20 years serving in the Army’s Delta Force.
He was part of the mission to capture former Iraqi dictator, Saddam Hussein.
He fought in The Battle of Mogadishu, which was subsequently made into the blockbuster hit “Black Hawk Down”.
He completed thousands of capture or kill missions.
Retired Army Command Sgt. Major, Tom Satterly, completed the most classified and dangerous missions for 20 years.
Tom even tried to kill himself.
But, through diagnosis and treatment he has managed his trauma.
The Sunset Hills Veteran and his wife, Jen, started the All Secure Foundation. It’s a non-profit that helps other special operations veterans battling PTSD.
COVID-19 has triggered a need never seen by the foundation before.
“We’ve seen it quadruple, the people reaching out,” Tom said.
“We’ve been getting a lot of phone calls from people who are drinking more heavily,” he said.
Tom and Jen saw the extraordinary need during the time of a global pandemic.
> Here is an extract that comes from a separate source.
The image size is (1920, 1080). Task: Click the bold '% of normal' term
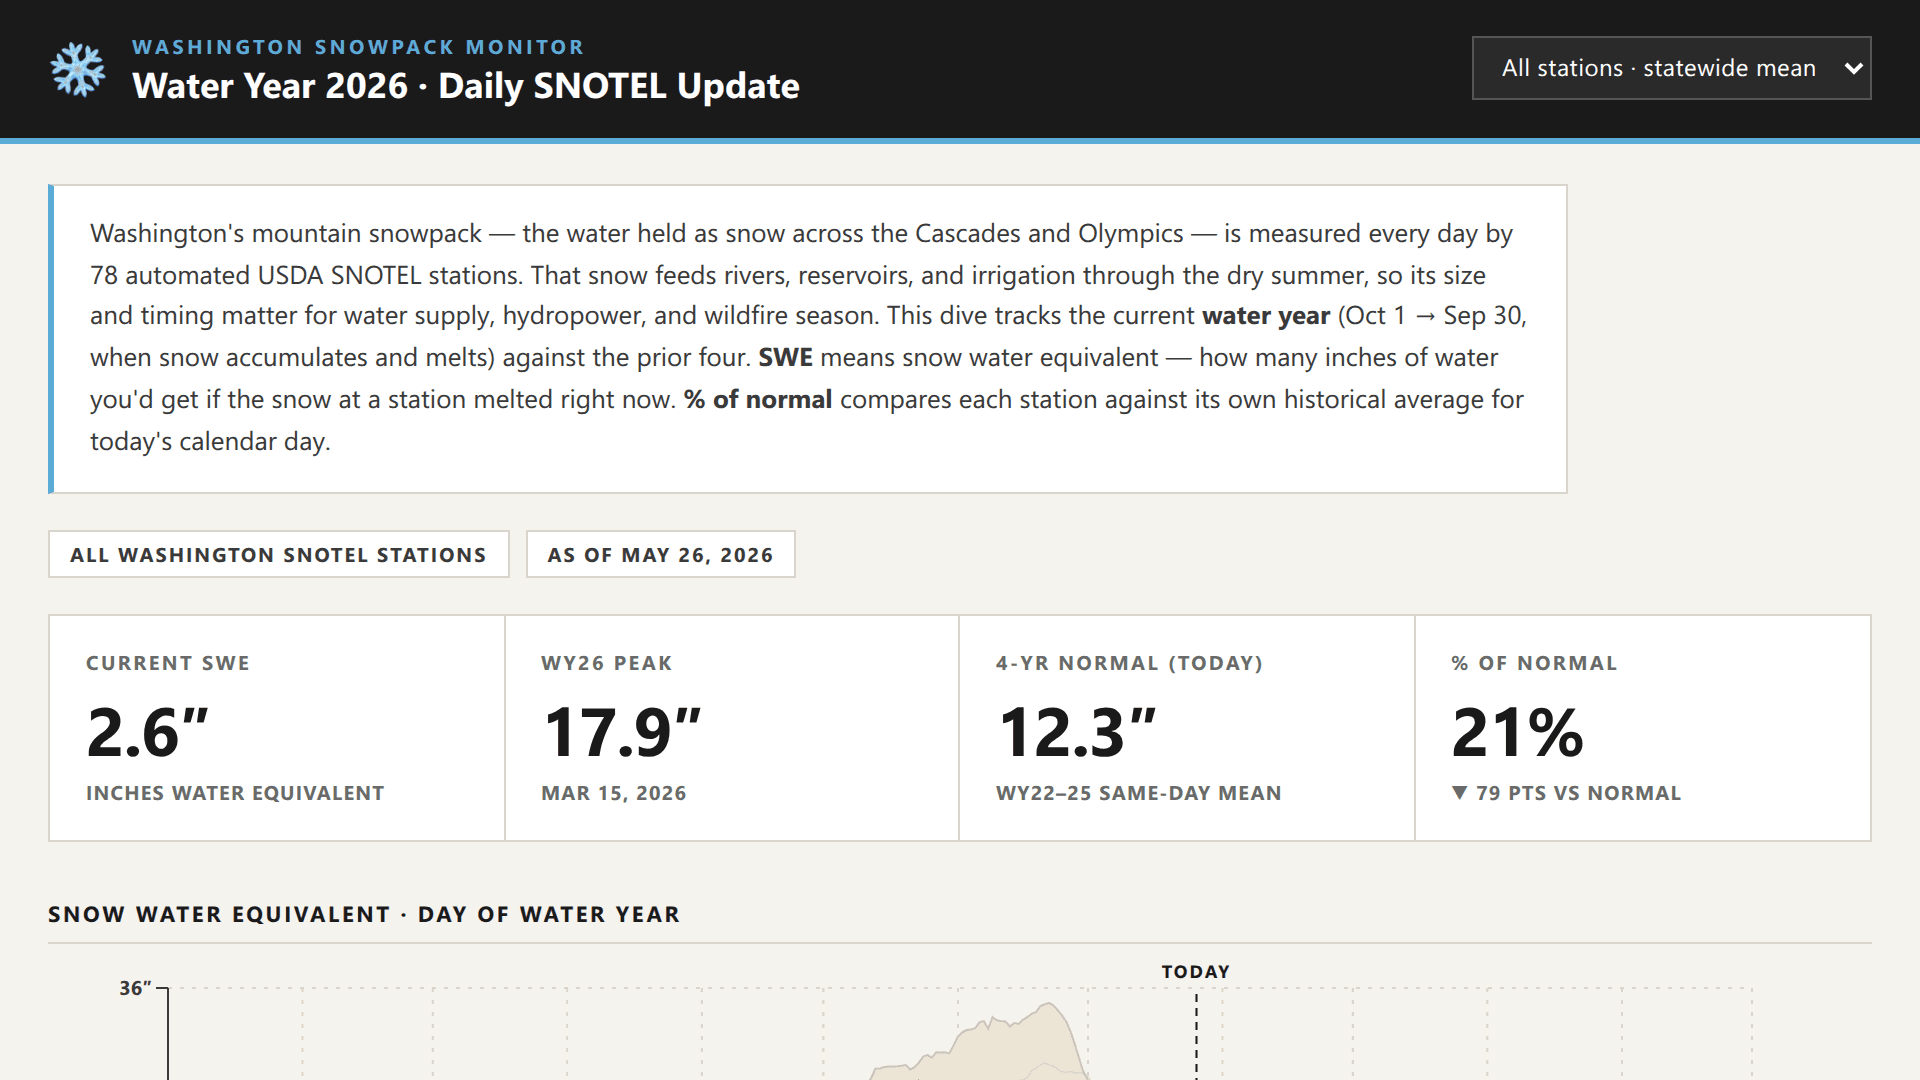(758, 400)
They decided to expand All Secure Foundation’s reach to not only include special ops veterans but first responders on the frontlines of the coronavirus.
“All of this stress piling up on these people’s shoulders for the first time maybe ever. It’s a lot at one time,” said Tom.
The foundation is opening up counseling to these individuals.
“You've got the chaos of a virus and you have international issues that are happening. There's a lot and not to mention, people are losing their jobs. There's just so much uncertainty and so much chaos and that is just a massive trigger for PTSD,” said Jen Satterly.